STUDY TEXT
▬▬▬▬▬▬

Memory Loss: Forgetting

Forgetting is the loss or failure of memory. Hermann Ebbinghaus studied the relationship between ease of relearning (called savings) and the time between learning and relearning, which he expressed as a forgetting curve (Figure ). He found that most forgetting occurs during the first nine hours after learning.




Figure 1

The Forgetting Curve


Practice, both massed and distributed over time, also affects relearning forgotten material. Ebbinghaus also found that the more an individual rehearses a list of syllables, the better the syllables are recalled. (And as would be expected, given the primacy and recency effects, syllables near the beginning or end of a list are recalled best.) When graphed, the effect of practice results in a U‐shaped curve.

Measures of retention. Memories may be retrieved in three ways.

  • recall: remembering of previously learned information
  • free recall: recall of items in any order

  • serial recall: recall of items in the order in which they were learned

  • paired associate recall: recall of a second item based on a cue supplied by a first item

  • recognition: identification of previously learned information (as, for example from a number of answer choices in a multiple‐choice test)

  • reconstruction: rebuilding of a scenario from certain remembered details

Reasons for forgetting

  • Decay is loss of information from memory as a consequence of die passage of time and lack of use. It has been suggested that memory is stored in memory traces, which disappear when not used for a long time.

  • Interference is the confusion of one piece of information with another or the suppression of one in favor of another that was processed about the same time (as might happen, for example, if a student takes a Spanish lesson one period and a French lesson the next).

  • Proactive interference occurs if previously learned material interferes with learning of new material.
  • Retroactive interference occurs if learning of new material interferes with the ability to recall previously learned material.
  • Amnesia is the inability to remember events from the past because of a psychological trauma ( psychogenic amnesia) or a physiological trauma ( organic amnesia), such as brain damage resulting from a blow to the head. The memory loss is usually limited to a specific period.
  • Retrograde amnesia is the inability to remember happenings that preceded the traumatic event producing the amnesia.

  • Anterograde amnesia is the inability to remember happenings that occur after a traumatic event.

  • People sometimes forget things because they find them too unpleasant to think about. Such an occurrence is called motivated forgetting. Sigmund Freud attributed many memory failures, particularly involving painful childhood experiences, to repression (the process of keeping disturbing thoughts or feelings relegated to the unconscious). The repressed material can sometimes be recalled through free association or hypnosis. The recovery of supposedly repressed memories, such as those of childhood sexual abuse, is controversial. Some psychologists, such as Elizabeth Loftus, have called some of the recovered information false memories and suggested that sometimes such information has been implanted by the client's therapist.

Eyewitness testimony. Eyewitness testimony is the courtroom recall of a real‐life situation. Studies have shown that eyewitnesses sometimes recall events incorrectly or identify the wrong people. In addition, memories may be embellished after the fact, particularly if a person has a stake in the outcome, but although the memories seemingly improve with time, they may be less rather than more accurate. The reliability of such embellished memories is controversial as is the use of hypnosis to improve memory retrieval.

▬▬▬▬▬▬

SET OF TASKS
(a) Answer these questions using the text on forgetting, one answer per line:
(i) According to Ebbinghaus, during what period after learning does most forgetting occur?
(ii) What is the inability to remember happenings that occur after a traumatic event called?
(iii) To what did Sigmund Freud attribute many memory failures?
(b) Reproduce the passage of the text on forgetting that runs from "Practice, both massed" up to and including "a U‐shaped curve.".

GIVEN DATA
▬▬▬▬▬▬

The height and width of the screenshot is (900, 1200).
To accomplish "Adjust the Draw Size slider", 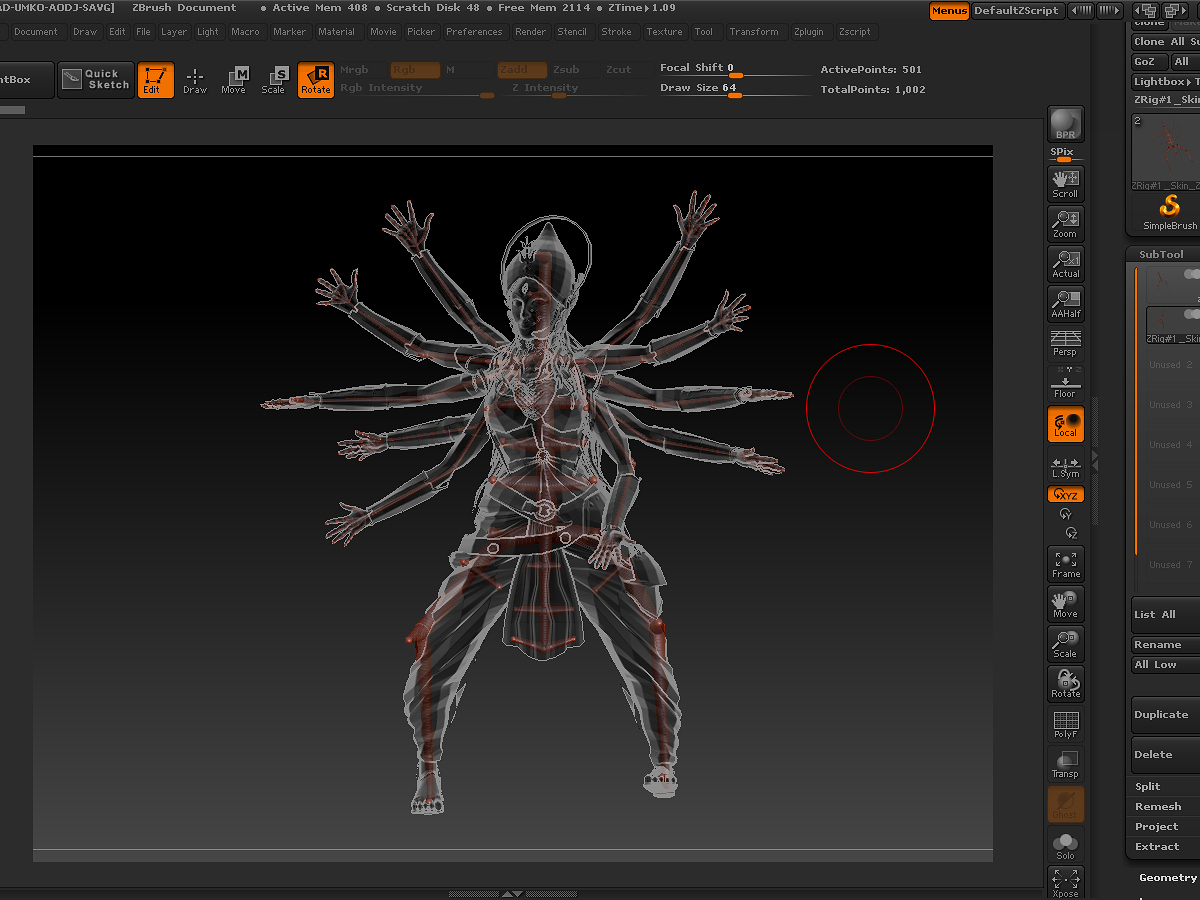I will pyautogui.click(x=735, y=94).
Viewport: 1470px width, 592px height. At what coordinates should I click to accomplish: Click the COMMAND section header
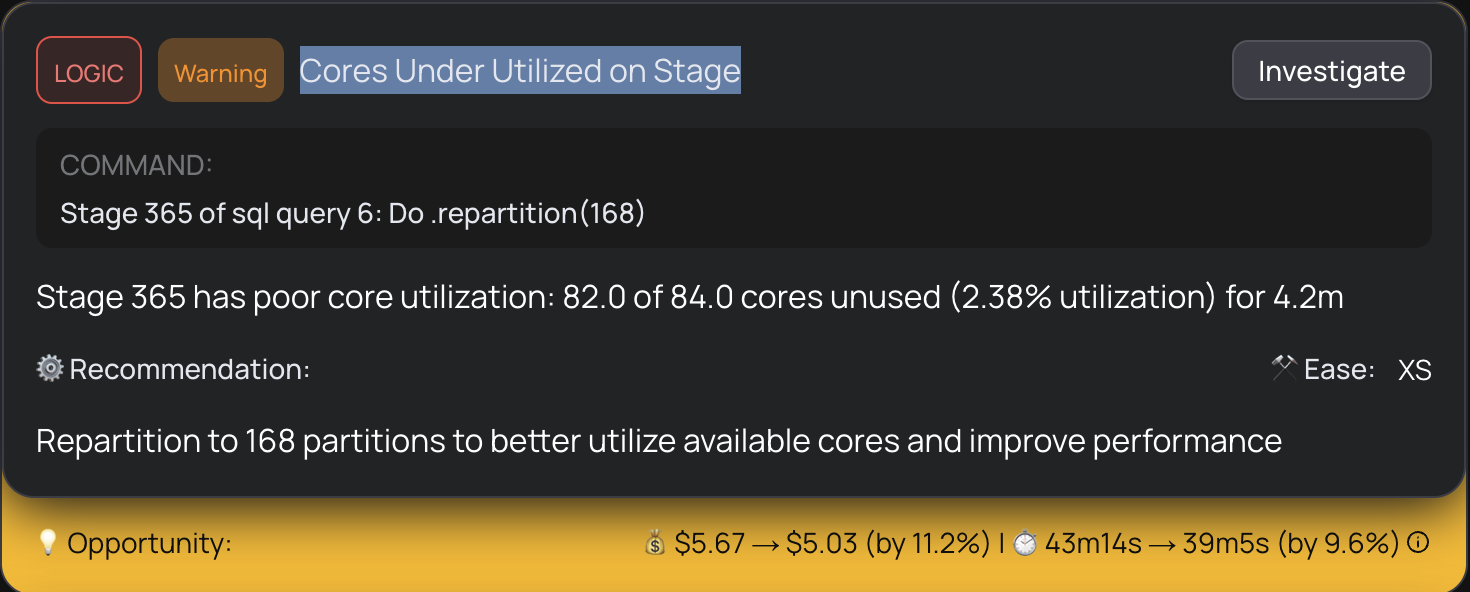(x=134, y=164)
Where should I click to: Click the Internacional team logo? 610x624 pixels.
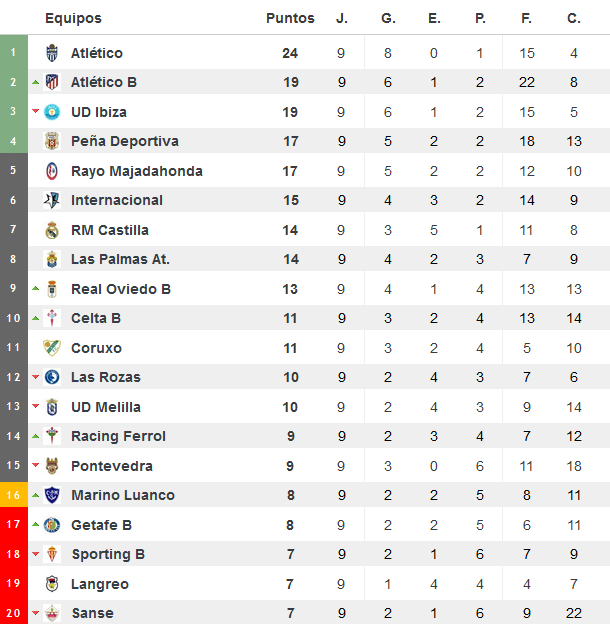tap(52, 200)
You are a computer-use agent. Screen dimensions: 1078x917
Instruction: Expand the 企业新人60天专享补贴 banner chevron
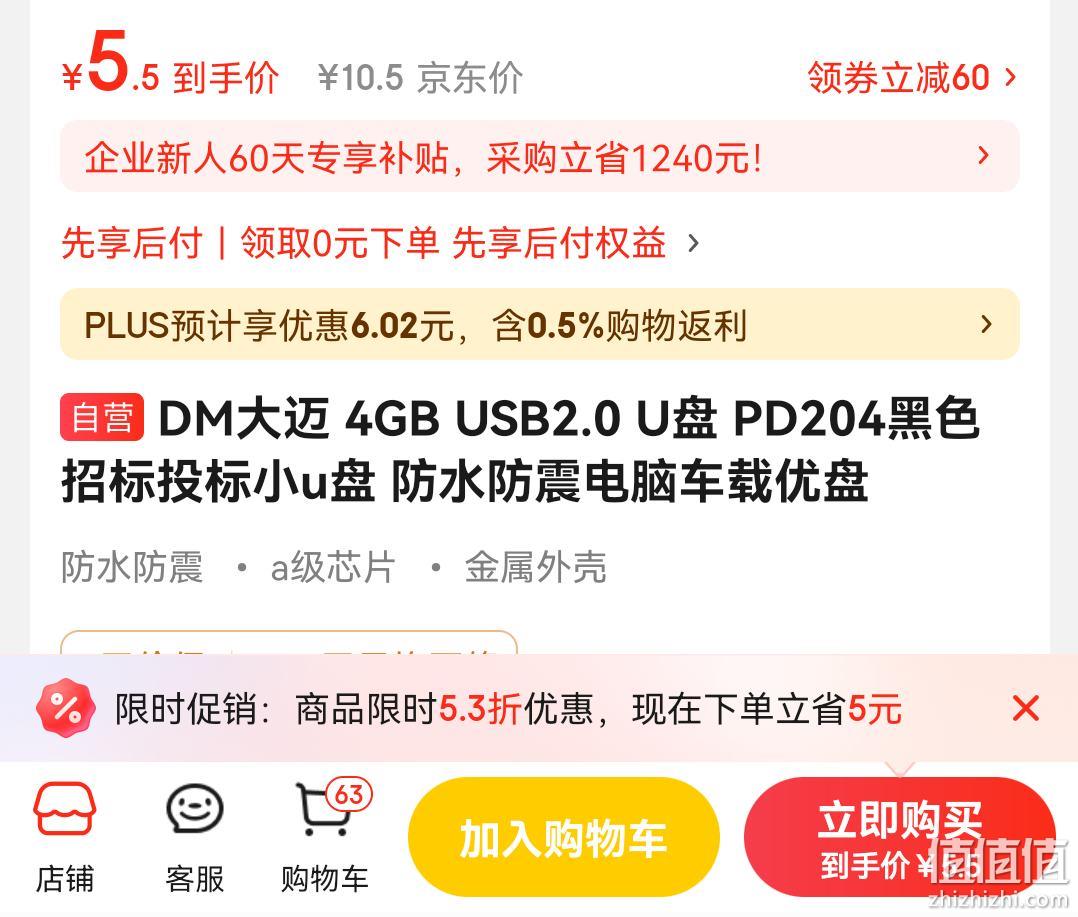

▬▬▬▬▬▬

ANSWERS TO THIS EXERCISE
(a)
(i) During the first nine hours after learning.
(ii) Anterograde amnesia.
(iii) To repression, the process of keeping disturbing thoughts or feelings relegated to the unconscious.

(b)
Practice, both massed and distributed over time, also affects relearning forgotten material. Ebbinghaus also found that the more an individual rehearses a list of syllables, the better the syllables are recalled. (And as would be expected, given the primacy and recency effects, syllables near the beginning or end of a list are recalled best.) When graphed, the effect of practice results in a U‐shaped curve.